While television watchers may welcome the addition of multiple television channels and may even appreciate being able to demand additional information regarding a subject being viewed, a question arises as to whether individuals understand that their television set can now provide advertisers unique information.

"We do not want consumers to think of their broadcast providers as a 'Big Brother' type of entity," Mr. Isaacson said. "Our job, and the role of trade associations, is to ensure that the consumer is protected, including the promotion of consumer education campaigns that teach about the opportunities digital cable and interactive media will bring."

One group watching over the companies that are watching over the evolution of the television screen is the Addressable Media Coalition (AMC). The AMC has been created by the Association for Interactive Media to provide a forum for industry within the ITV space.

Founding AMC members include industry leaders such as ACTV, AllADVantage.com, BBDO, Global Gate ECommerce, GTE and TN Media.

This group works with cable, digital broadcast services, television providers and the marketing and advertising communities in developing and implementing the ability to conduct one-to-one marketing, from business to consumer, through digital television.
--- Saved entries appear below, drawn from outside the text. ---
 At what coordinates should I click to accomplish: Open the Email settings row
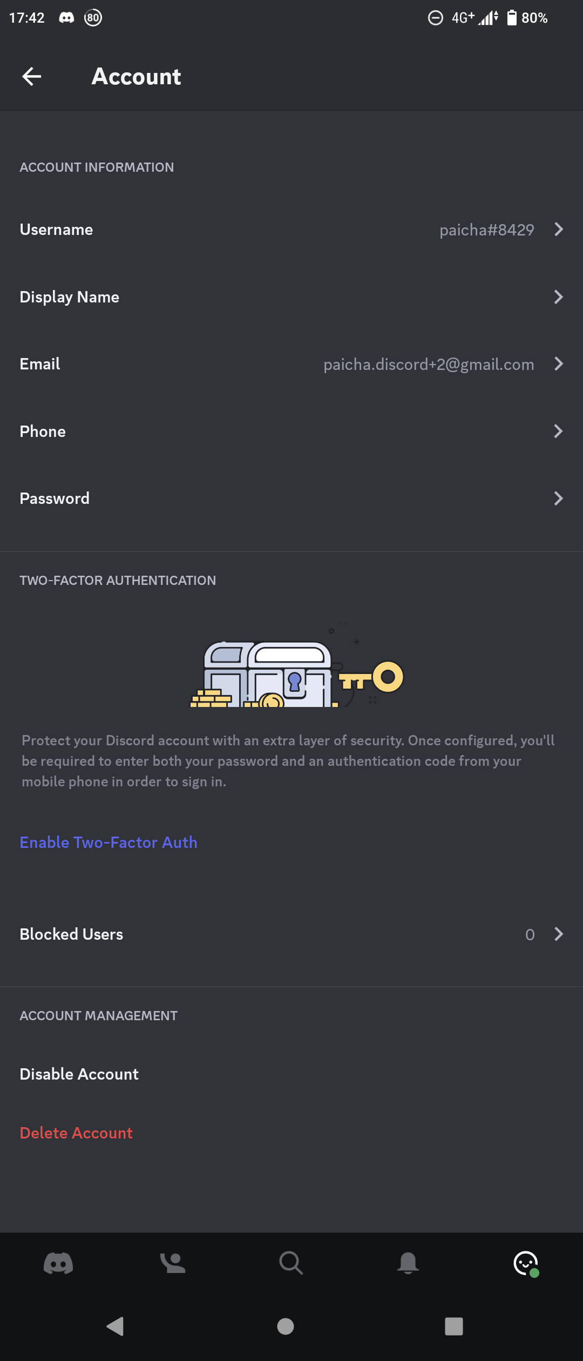(292, 365)
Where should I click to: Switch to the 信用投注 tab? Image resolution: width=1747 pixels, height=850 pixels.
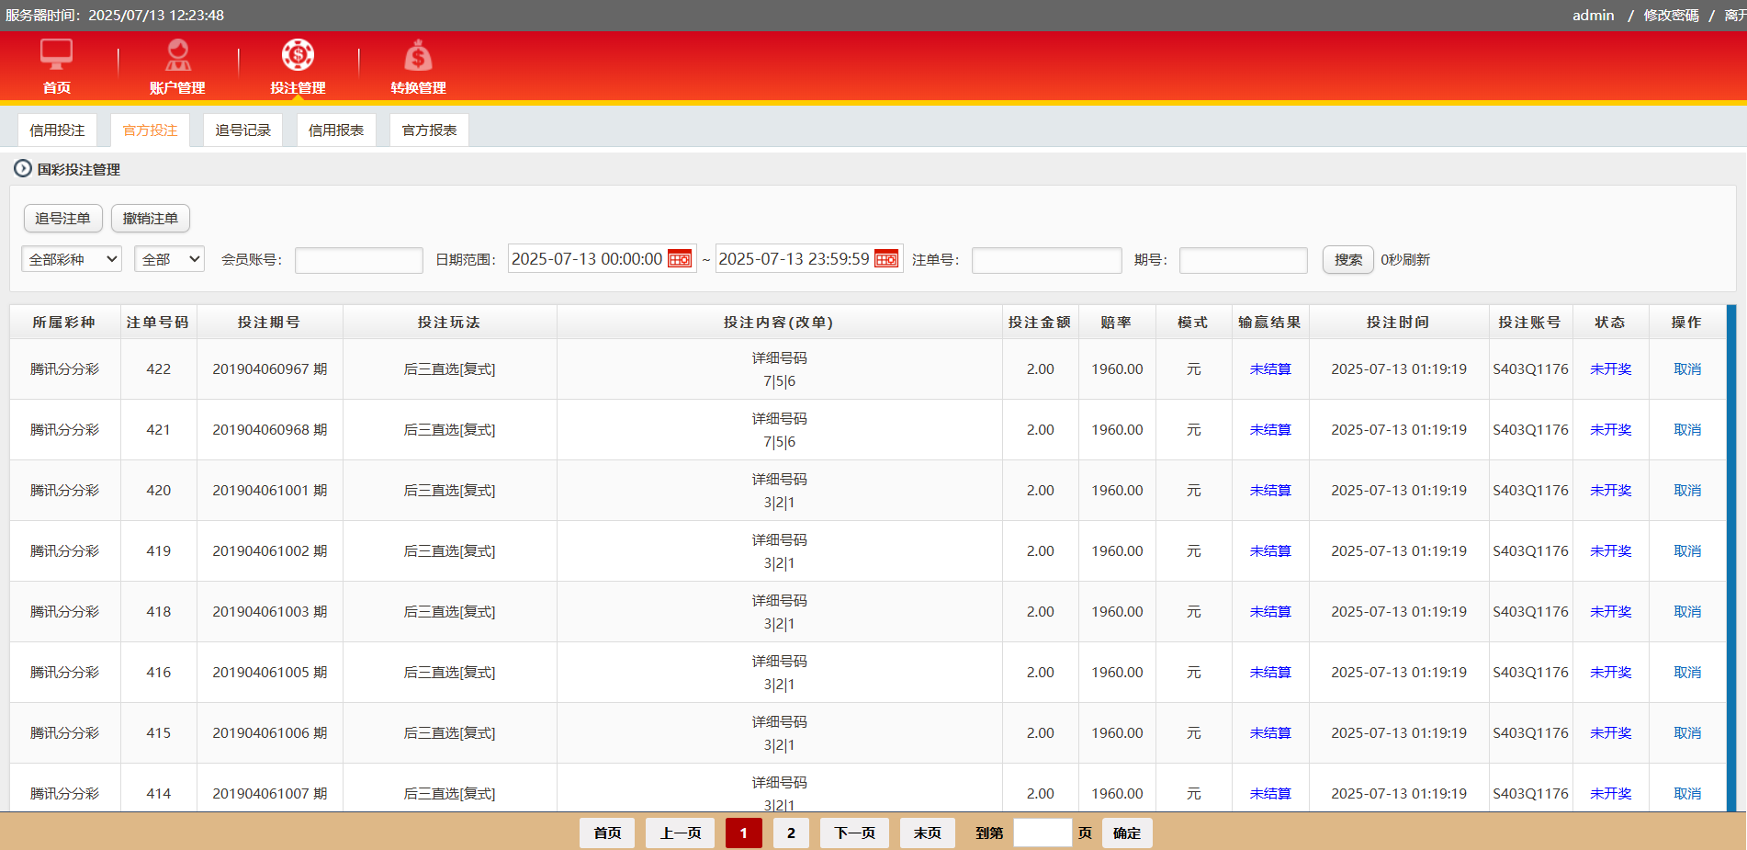(57, 130)
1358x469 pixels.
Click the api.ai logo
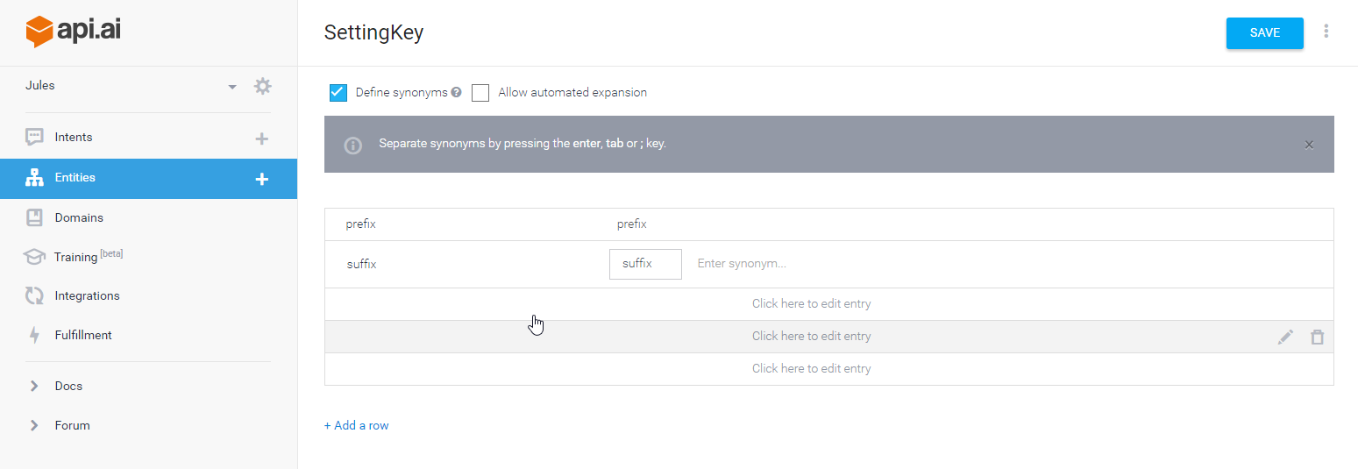click(74, 32)
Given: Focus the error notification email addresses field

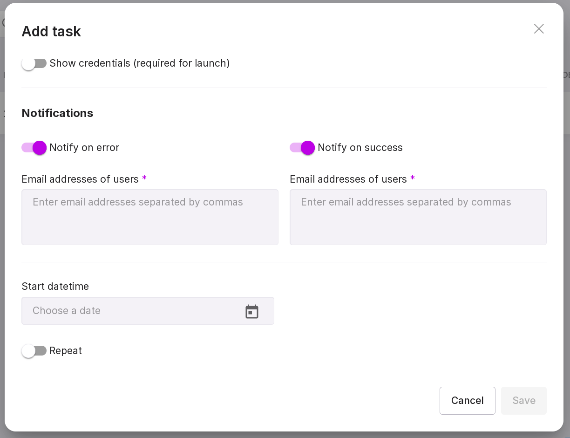Looking at the screenshot, I should pos(150,217).
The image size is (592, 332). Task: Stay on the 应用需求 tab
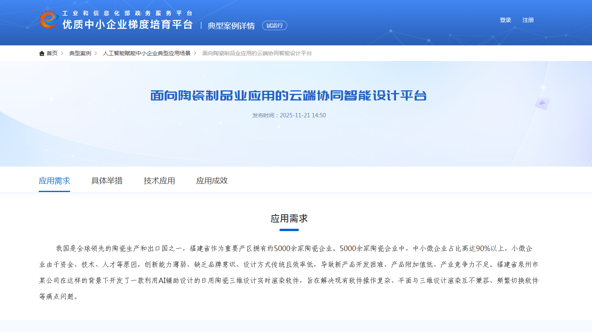(54, 181)
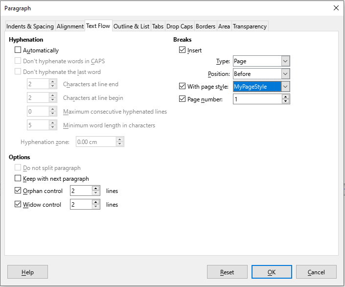Open the page style dropdown MyPageStyle
The image size is (345, 287).
pyautogui.click(x=286, y=87)
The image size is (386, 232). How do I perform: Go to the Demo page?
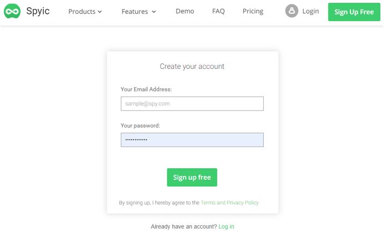point(185,11)
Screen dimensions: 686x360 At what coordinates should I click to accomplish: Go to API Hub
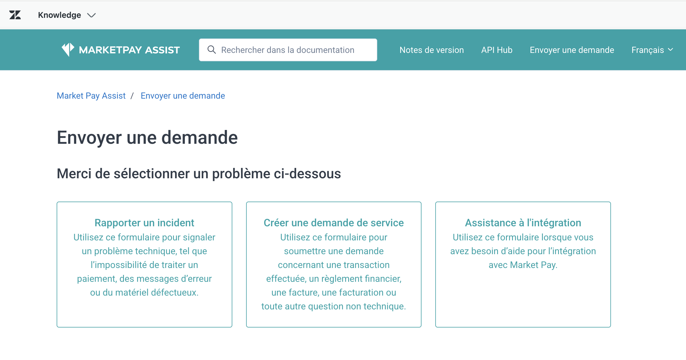(x=497, y=50)
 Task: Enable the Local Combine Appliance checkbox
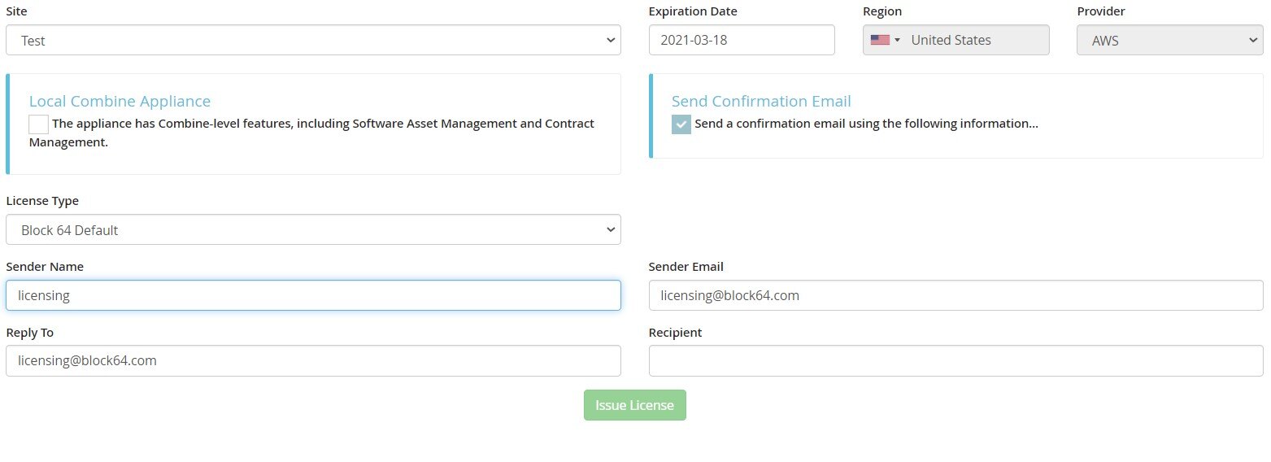click(x=38, y=124)
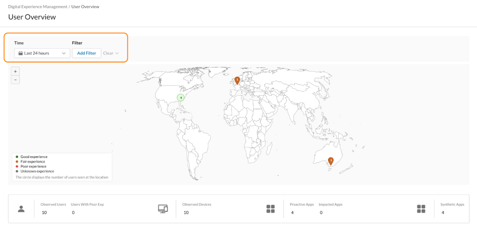Image resolution: width=477 pixels, height=225 pixels.
Task: Open the Last 24 hours time dropdown
Action: (42, 53)
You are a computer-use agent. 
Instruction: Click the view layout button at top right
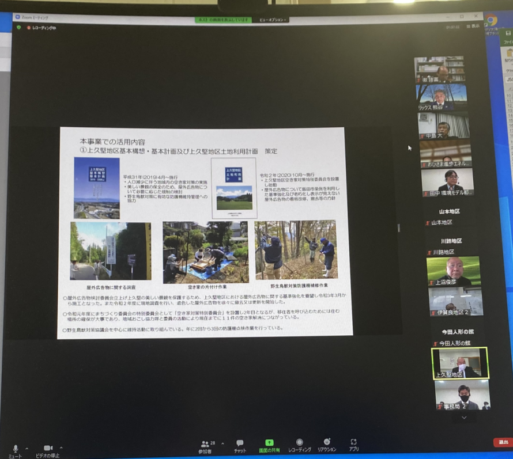click(471, 26)
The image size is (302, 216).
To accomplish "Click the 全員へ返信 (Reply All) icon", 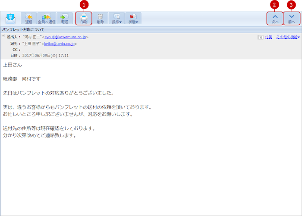I will coord(47,18).
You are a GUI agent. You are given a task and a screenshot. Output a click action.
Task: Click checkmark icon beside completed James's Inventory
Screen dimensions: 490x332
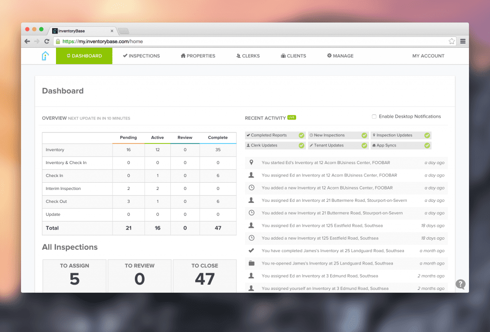pos(252,250)

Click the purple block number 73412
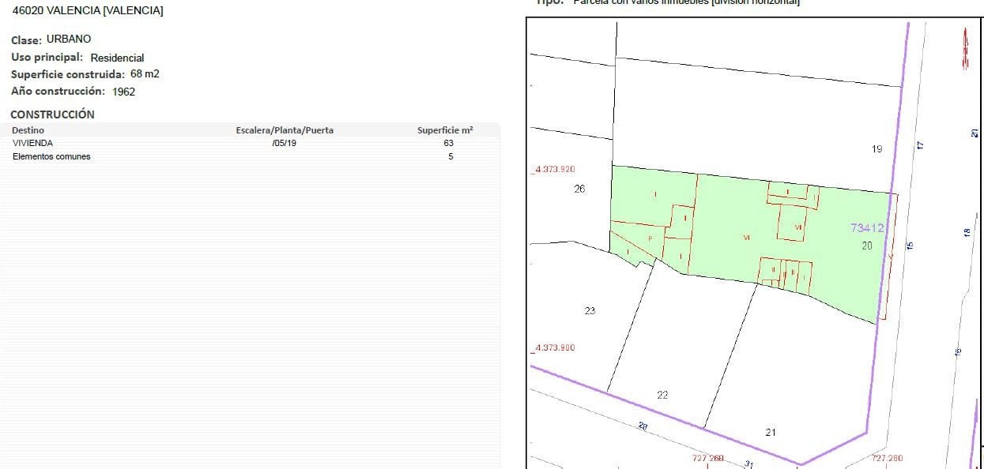click(867, 227)
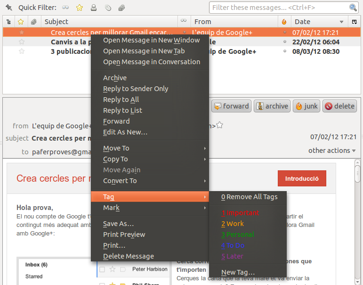Viewport: 363px width, 285px height.
Task: Click the unread glasses quick filter icon
Action: tap(65, 8)
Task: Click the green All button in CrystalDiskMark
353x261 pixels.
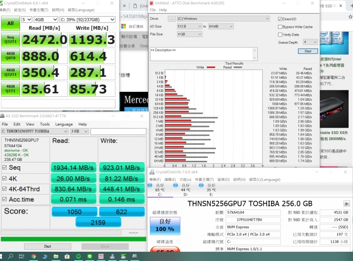Action: click(x=10, y=23)
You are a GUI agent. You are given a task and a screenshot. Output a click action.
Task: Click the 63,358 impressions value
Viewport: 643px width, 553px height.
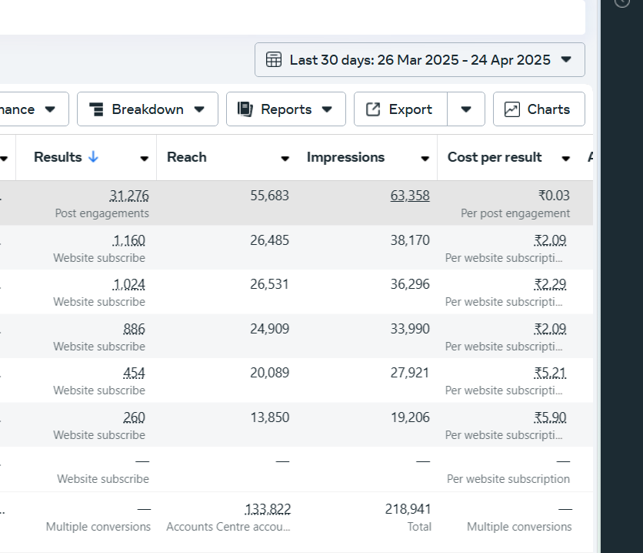410,196
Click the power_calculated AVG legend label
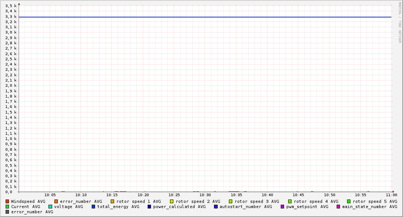Screen dimensions: 403x217 point(179,207)
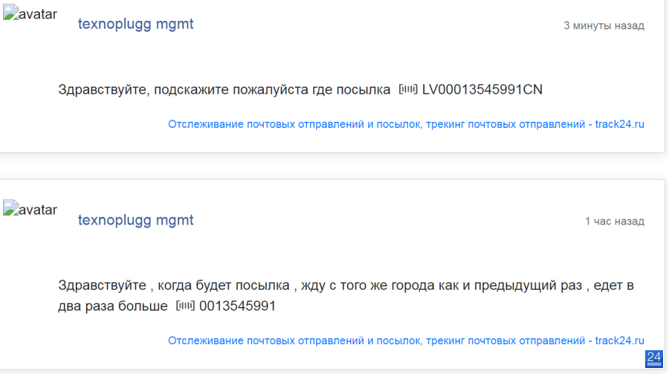669x374 pixels.
Task: Open texnoplugg mgmt profile from the older post
Action: [x=136, y=220]
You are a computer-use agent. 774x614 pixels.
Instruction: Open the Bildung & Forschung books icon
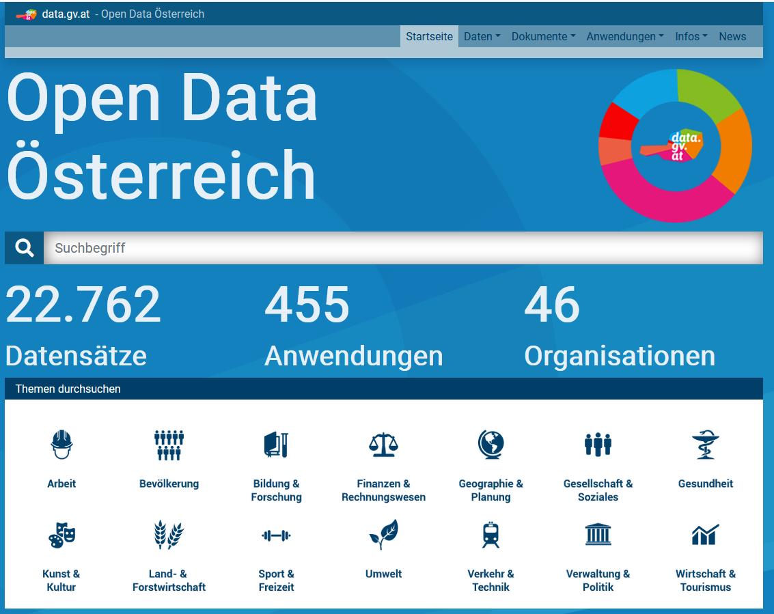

"The digitization of the broadcast media business will allow for more accuracy in delivering targeted messages to a specific consumer," said Art Cohen, chairman of AMC and senior vice president, advertising and commerce, ACTV, Inc.

"It becomes a vehicle that allows an electronic data interchange in that we can capture data as to what a specific household is watching and then send targeted advertisements in keeping with that data."

The difference to advertisers comes down to being able to know who is watching what broadcasts and commercials. The existing system relies on Nielsen reports to provide a best-guess estimation of demographic viewership based on random poles of small samples of the national television audience.

With interactive TV, the broadcasting company, with the assistance of the cable operator, will be able to pinpoint which homes are watching what shows and when.

Using additional information provided by the viewer when signing up for services, those broadcasters will now be able to determine household ages, gender, incomes and specific viewing preferences and then tailor an advertising message to meet that group's interests.

"The viewing experience will not change for the consumer in that advertisements will still be inserted into shows with the exception that those advertisements should be of more interest to the individual," Mr. Cohen said.

"The big change will be for the advertiser who will be able to not only send out better articulated advertisements, but who will also be able to receive authentication of delivery, knowing that their ad ran in a specific household demographic."

Of course the Big Brother implications will continue to simmer as the technology becomes more refined but of more concern will be how many more beer commercials will the single, 18-to-35-year-old, male demographic be able to digest.

• Have an interesting site? Write to Joseph Szadkowski at the Business Browser, The Washington Times, 3600 New York Ave. NE, Washington, D.C. 20002; call 202/636-3016; or send e-mail to joseph@twtmail.com.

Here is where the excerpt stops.